[Collected data entries]
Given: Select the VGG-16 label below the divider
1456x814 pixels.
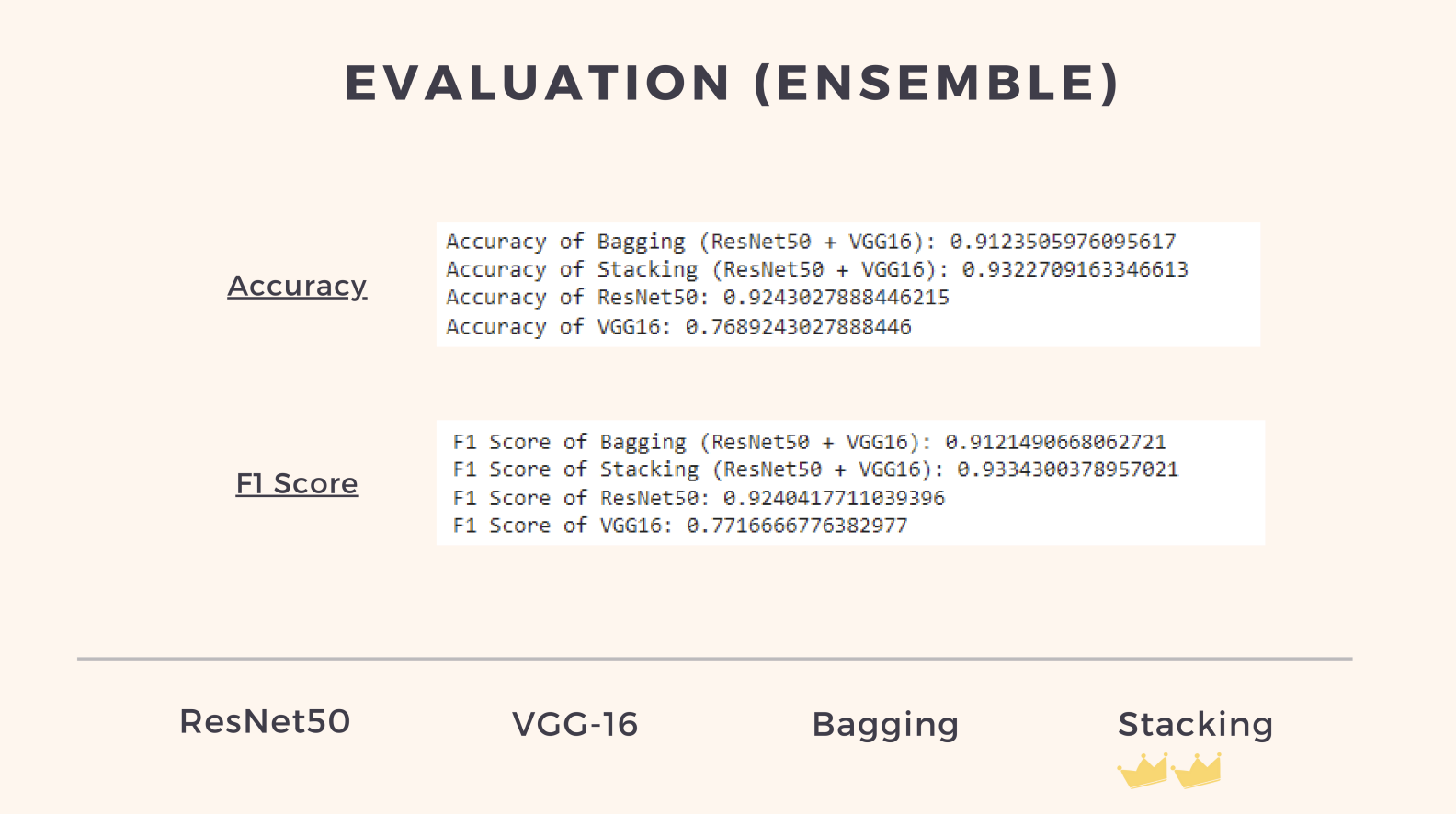Looking at the screenshot, I should point(574,725).
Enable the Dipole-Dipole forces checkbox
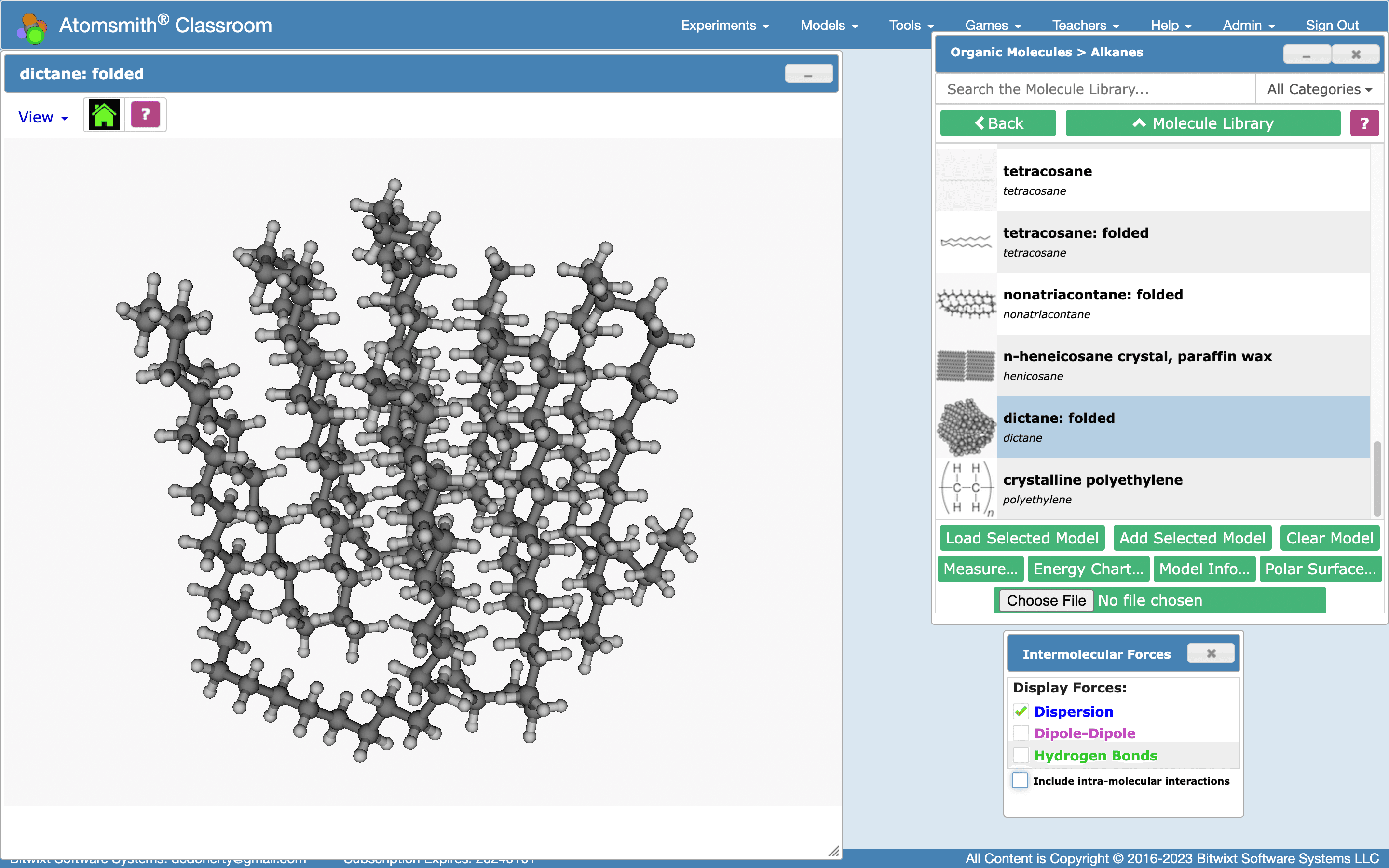The width and height of the screenshot is (1389, 868). point(1020,733)
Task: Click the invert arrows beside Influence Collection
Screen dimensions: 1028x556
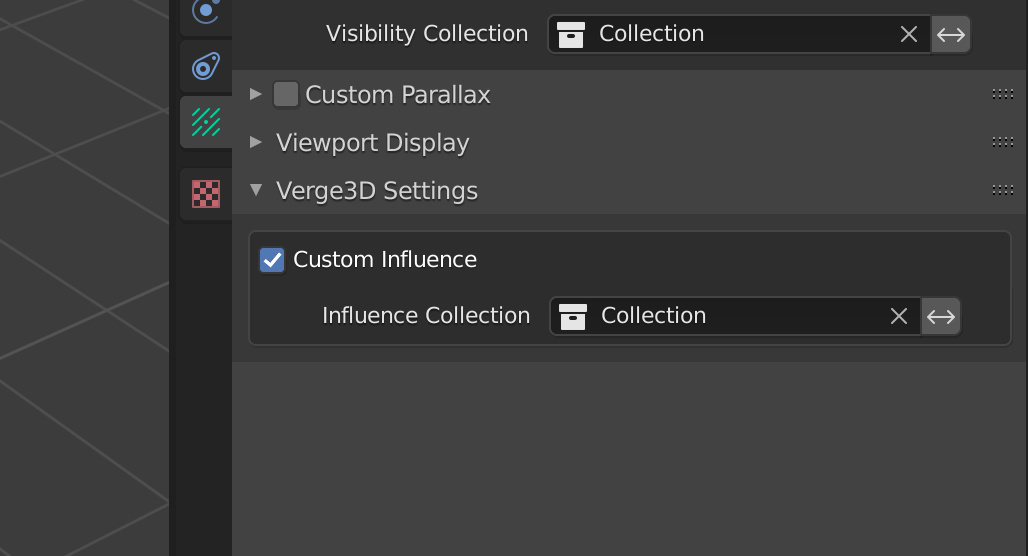Action: [941, 317]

PROBLEM DESCRIPTION: Once the line containing "1456x814 pixels." is located, write out exactly that line and each one after it to the end of the records above, excluding pictures and nothing else.

EXERCISE ANSWER:
1456x814 pixels.
Looking at the screenshot, I should point(574,725).
Enable the Dipole-Dipole forces checkbox
The width and height of the screenshot is (1389, 868). point(1020,733)
Task: Click the invert arrows beside Influence Collection
Screen dimensions: 1028x556
Action: [941, 317]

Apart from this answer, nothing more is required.